So I'm using the Paths type I got from here , full disclosure, I don't fully understand how it's built and it will probably assist me in understanding the problem, I'll have my implementation of it at the bottom. In summary if I have the interface:

interface Person {
  name: string,
  contacts: {
    email: string,
    phone: string,
  }
}

Then Paths<Person> would result in union of literal types:

'name' | 'contacts' | 'contacts.email' | 'contacts.phone'

But when trying to use it with a generic that extends some type, I'm running into weird troubles.

function foo<T extends Person> {
  let personParamGood: Paths<Person>;
  personParamGood = 'name' // great, works.
  
  let personParamBad: Paths<T>
  personParamBad = 'name' // typescript screams at me
  
}

The type error I get says

error TS2322: Type '"name"' is not assignable to type 'T extends object ? { [K in keyof T]-?: K extends string | number ? `${K}` | Join<K, T[K] extends object ? { [K in keyof T[K]]-?: K extends string | number ? `${K}` | Join<K, never> : never; }[keyof T[K]] : ""> : never; }[keyof T] : ""'.

I don't get why, shouldn't T basically be Person ?

It does work on a simple type:

function foo<T extends Person> {
  let personParamGood: keyof Person;
  personParamGood = 'name' // great, works.
  
  let personParamGoodToo: keyof T
  personParamGoodToo = 'name' // great, works.
  
}

My implementation of Paths :

type Prev = [never, 0, 1, 2, 3, 5, 6, 7, 8, ...0[]];

type Join<K, P> = K extends string | number
  ? P extends string | number
    ? `${K}${'' extends P ? '' : '.'}${P}`
    : never
  : never;

export type Paths<T, D extends number = 10> = [D] extends [never]
  ? never
  : T extends object
  ? {
      [K in keyof T]-?: K extends string | number
        ? `${K}` | Join<K, Paths<T[K], Prev[D]>>
        : never;
    }[keyof T]
  : '';

That's because T will never resolve inside the function implementation as it can be anything. You added an extends Person constraint on it but it can still be anything that extends Person . The actual T type is only known outside the function.
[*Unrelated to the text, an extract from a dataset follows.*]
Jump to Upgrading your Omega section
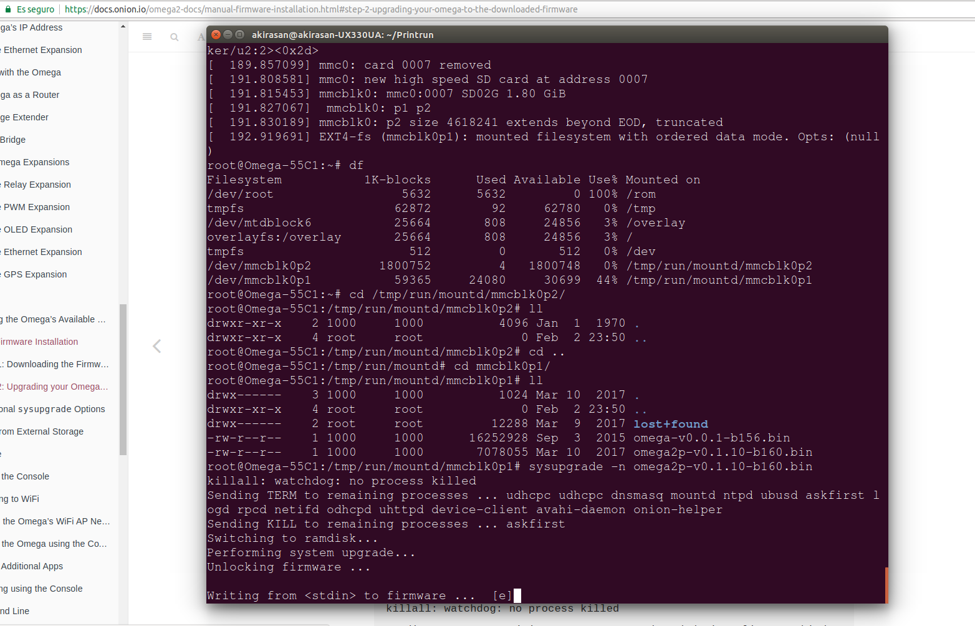The height and width of the screenshot is (626, 975). [54, 387]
Notice how this code works when you hover the person variable:

interface Person {
  name: string,
  contacts: {
    email: string,
    phone: string,
  }
}

interface ExtendedPerson extends Person {
  address: string;
}

declare function foo<T extends Person>(): Paths<T>;

const person = foo<ExtendedPerson>();

But you'll never be able to make T (and thus Paths<T> ) resolve to an actual type inside the function implementation, that's how generics work in TypeScript and any other language.